## Work required
Without the pictures, repeat the listing character for character.

## Raw data

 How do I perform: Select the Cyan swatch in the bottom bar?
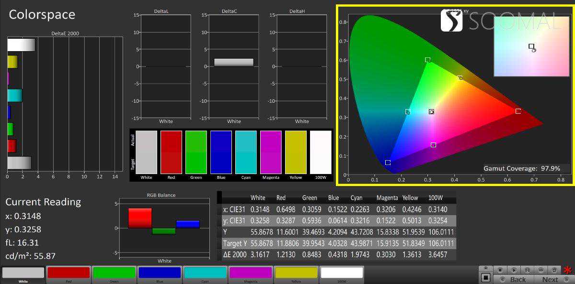205,273
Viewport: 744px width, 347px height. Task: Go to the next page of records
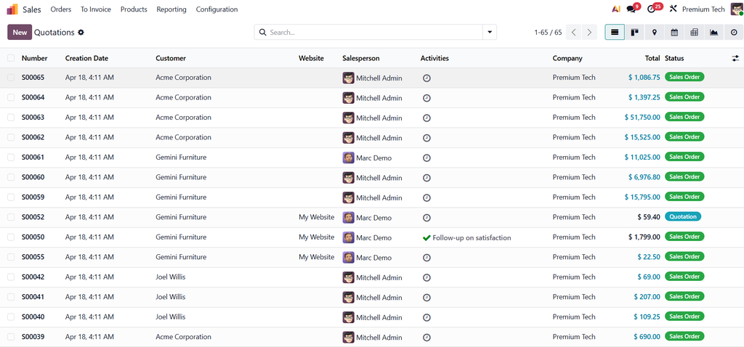click(x=590, y=33)
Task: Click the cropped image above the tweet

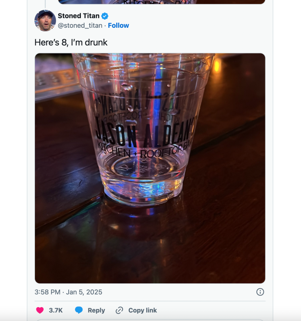Action: click(x=161, y=2)
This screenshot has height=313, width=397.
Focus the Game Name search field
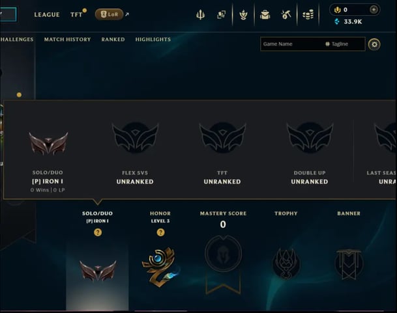point(291,44)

## Completed exercise
 How do I perform: Select the Cyan swatch in the bottom bar?
205,273
Viewport: 744px width, 347px height. Task: Go to the next page of records
click(x=590, y=33)
Task: Click the cropped image above the tweet

Action: click(x=161, y=2)
This screenshot has height=313, width=397.
Focus the Game Name search field
point(291,44)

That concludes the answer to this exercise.